=== Problem ===
Please transcribe, word for word, only the lines from the one containing "اتصالات للهواة من" through the last line of the records below, both included, and leave out every picture.

=== Records for this task ===
----------------

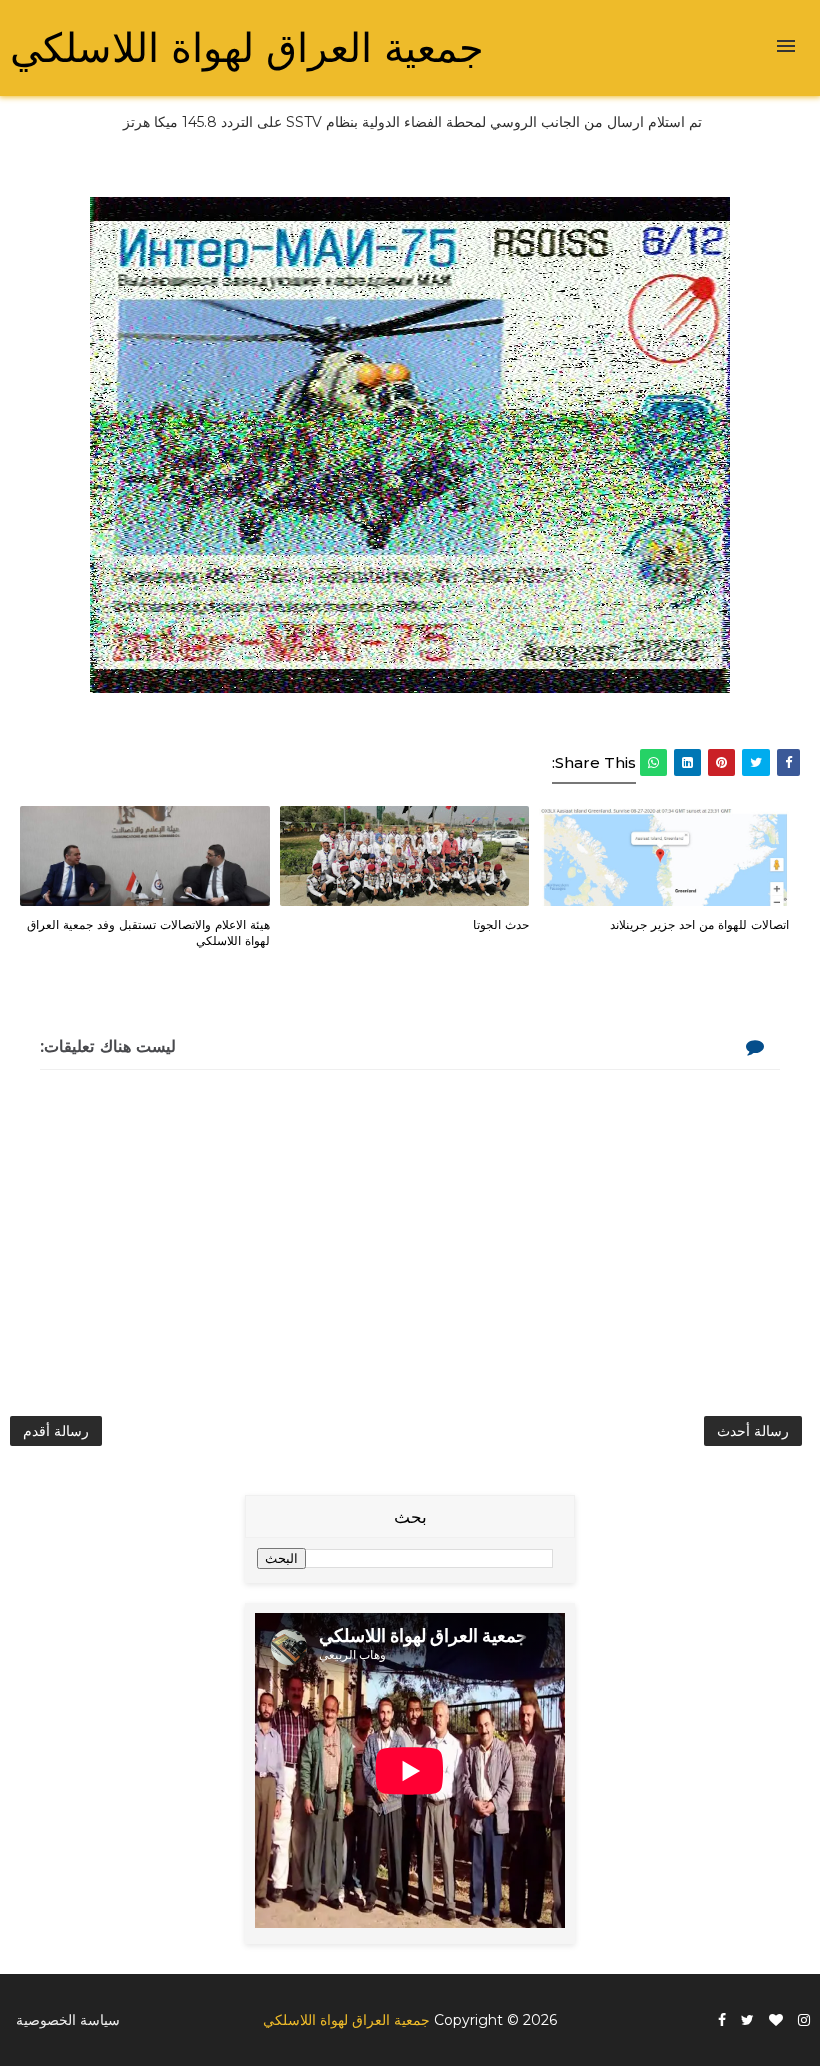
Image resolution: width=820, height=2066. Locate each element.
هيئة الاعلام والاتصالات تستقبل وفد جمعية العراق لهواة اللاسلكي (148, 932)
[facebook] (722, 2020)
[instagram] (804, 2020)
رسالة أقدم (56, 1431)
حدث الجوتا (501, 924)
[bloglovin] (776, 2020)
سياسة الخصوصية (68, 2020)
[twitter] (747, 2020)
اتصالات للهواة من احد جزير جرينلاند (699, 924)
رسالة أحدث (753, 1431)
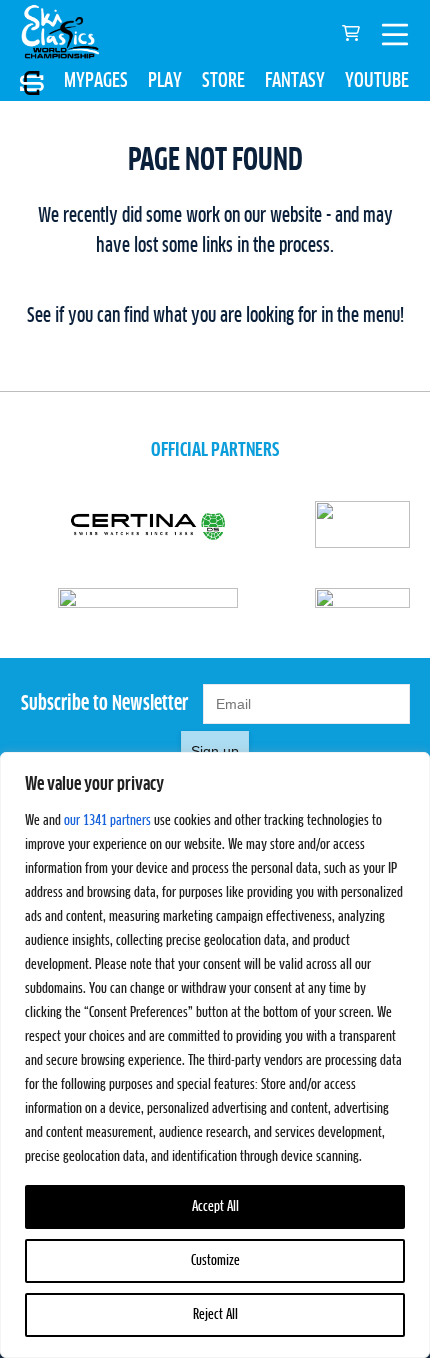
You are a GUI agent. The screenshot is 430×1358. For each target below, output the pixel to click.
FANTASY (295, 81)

----------------

=== Written answer ===
اتصالات للهواة من احد جزير جرينلاند (699, 924)
رسالة أحدث (753, 1431)
You are a GUI agent. The screenshot is 430×1358. For each target below, output the pixel to click.
FANTASY (295, 81)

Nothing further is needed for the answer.